Omg I just drooled on the screen of my phone from smiling with my mouth open while textin bahahahaahah
Sitting in class thinking wow im glad im not hungover...and then i realized im still drunk.
how come everytime i call mom shes doing tequila shots
Weekdays seemed more exciting when I had a drinking problem. Like I had something to look forward to at night.
She slept with 4 other guys since we went on a break. And her ex. But apparently she hasn't given any bjs out of respect for me. Why does that comfort me?!
we where pretty evenly matched until he threw me through that wall
I feel like I shouldn't be doing my banking stoned. But I bought a new bowl. Her name is Sharpe. Pronounced Shar-Pay.
I love you. Thanks for all the blowjobs.
Caught in the act of lying. Lipstick literally all over his dick. He tried to make some story about darkwing duck or some shit but failed to realize he is a complete moron.

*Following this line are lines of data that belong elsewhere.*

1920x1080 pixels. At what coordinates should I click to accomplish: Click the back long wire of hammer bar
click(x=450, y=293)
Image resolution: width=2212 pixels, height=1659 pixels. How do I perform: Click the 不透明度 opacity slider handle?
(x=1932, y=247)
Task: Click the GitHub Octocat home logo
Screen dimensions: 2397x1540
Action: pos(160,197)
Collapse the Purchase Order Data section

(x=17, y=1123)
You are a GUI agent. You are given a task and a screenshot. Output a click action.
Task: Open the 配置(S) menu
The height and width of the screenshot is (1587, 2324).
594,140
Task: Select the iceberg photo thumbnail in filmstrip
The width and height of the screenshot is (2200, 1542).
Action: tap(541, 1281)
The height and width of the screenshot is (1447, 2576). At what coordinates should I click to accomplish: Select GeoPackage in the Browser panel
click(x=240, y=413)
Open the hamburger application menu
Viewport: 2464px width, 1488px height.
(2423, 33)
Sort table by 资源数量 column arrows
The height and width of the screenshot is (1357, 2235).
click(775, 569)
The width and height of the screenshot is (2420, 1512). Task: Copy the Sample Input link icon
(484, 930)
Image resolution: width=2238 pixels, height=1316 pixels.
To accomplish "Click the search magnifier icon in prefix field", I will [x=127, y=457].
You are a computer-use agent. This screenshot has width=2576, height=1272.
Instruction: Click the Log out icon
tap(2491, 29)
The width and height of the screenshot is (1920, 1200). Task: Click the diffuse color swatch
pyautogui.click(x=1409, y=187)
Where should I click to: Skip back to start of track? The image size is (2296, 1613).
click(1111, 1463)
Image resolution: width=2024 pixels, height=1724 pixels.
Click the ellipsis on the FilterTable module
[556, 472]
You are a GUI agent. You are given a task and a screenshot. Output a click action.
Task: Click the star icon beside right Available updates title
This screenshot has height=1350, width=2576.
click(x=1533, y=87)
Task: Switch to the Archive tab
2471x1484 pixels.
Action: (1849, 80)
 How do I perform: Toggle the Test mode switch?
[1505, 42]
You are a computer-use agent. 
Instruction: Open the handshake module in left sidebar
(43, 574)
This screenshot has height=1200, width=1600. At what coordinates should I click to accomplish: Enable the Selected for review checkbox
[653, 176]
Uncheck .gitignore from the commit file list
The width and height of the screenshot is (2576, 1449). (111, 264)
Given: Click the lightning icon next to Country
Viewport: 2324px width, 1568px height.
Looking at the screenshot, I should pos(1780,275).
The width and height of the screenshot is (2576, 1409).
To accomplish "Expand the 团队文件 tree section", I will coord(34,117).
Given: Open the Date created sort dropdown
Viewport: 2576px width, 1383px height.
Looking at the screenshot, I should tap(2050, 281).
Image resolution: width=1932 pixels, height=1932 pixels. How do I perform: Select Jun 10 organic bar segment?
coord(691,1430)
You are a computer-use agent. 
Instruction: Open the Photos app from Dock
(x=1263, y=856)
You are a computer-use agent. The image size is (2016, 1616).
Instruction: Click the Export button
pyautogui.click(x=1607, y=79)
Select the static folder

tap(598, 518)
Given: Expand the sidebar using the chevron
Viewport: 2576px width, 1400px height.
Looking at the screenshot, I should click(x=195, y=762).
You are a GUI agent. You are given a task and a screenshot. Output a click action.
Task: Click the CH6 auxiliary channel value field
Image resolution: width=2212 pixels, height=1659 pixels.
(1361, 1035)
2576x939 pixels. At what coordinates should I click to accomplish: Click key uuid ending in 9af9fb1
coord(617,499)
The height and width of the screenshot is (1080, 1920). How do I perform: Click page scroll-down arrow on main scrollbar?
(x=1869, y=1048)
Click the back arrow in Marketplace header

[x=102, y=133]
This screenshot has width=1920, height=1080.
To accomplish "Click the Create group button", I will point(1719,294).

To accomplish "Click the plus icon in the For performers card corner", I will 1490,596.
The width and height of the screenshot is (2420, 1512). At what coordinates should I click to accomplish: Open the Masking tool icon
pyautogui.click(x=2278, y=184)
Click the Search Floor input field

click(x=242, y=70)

Can we talk about how i am holding a tupperware container of my own puke in the back of my grandparents car while my sister drives
I think it would be reallllly cool if you took your best friend to work so she doesnt have to have an awkward cab ride with the driver she drunkenly made out with last night ...
Running my fingers through my hair was like that scene in Patch Adams where the old lady got to swim in a pool of pasta. I love Molly.
I'm about to smoke a joint alone, do you want to FaceTime and pretend you're smoking it too?
I woke up the whole house screaming I need my shorts they found me in the kitchen with a bag of strawberries naked
You woke up at like 4 in the morning fell off your bunk bead, yelled at Nic for asking if you were ok, walked to the kitchen, pissed on the keg, and then looked at me and said "Still not worth it" then went back to bed.